There’s silence on the other end. Then “okay.”
“A slightly less educated guess is that it’s from somewhere around a surface pit that’s supposed to hold fluid from a drilling operation. However, it has a collection of pieces that would not occur together in a single formation, or even in a dirt sample from some field. So it’s mixed in a way that suggests several different underground sources.”
More silence. Then
“You free to travel, Marshall?”
“Maybe; it depends.”
“What are you doing tomorrow?”
“Sunday?”
“Sunday.” There’s a pause. “You folks go to church?”
“I can’t remember the last time we went to church.”
Well, I do remember our wedding, and I remember last fall actually being in a church, talking to a pastor about renting space for classes when our building was sealed off following Stitcher’s murder.
“Good,” says Burkholder. “I’ll be down there about ten.” Detective Burkholder is not much of a talker. I assume he’s equally as efficient in other aspects of his job.
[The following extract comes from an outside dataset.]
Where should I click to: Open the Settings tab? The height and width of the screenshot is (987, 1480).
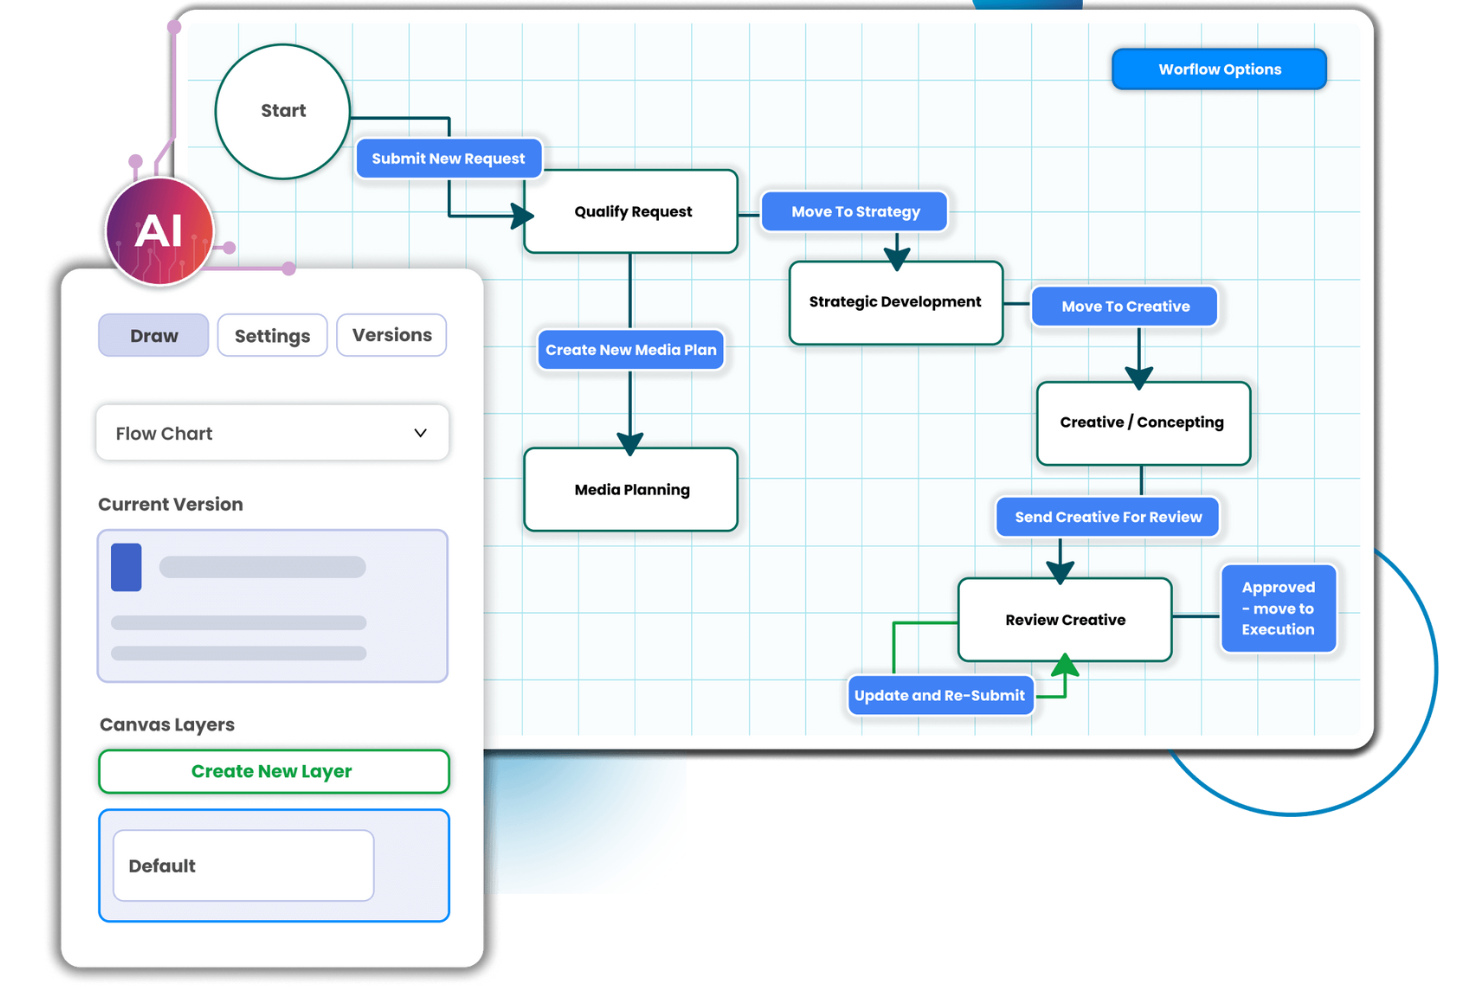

His next comment is more conversation than I’m ready for this morning. “Applied for that concealed carry permit?”
“It’s Saturday morning.”
“We talked about this yesterday. You can start the process online.” There’s his typical three-to-five second pause. “We can probably expedite the process.”
“We’ll discuss it tomorrow.”
I am not ready to carry a weapon. I am not qualified to carry a concealed pistol and, with a little bit of somebody’s good judgment never will be. Gideon Marshall and a concealed firearm is, in my opinion, a public health hazard, and not the least of that hazard is to Gideon Marshall. And I am not ready to go to Oklahoma if that’s the plan for whatever trip Burkholder is imagining. Dinner conversation at El Calor this evening will be interesting. Mykala can practice her Oklahoma “shee-ee-it” and I can assess the tamales, in anticipation of comparing them to those I’ll have in the next few days if I end up heading south. I don’t ask him if he knows how to find our house or whether, like officer Branch, he drinks decaf.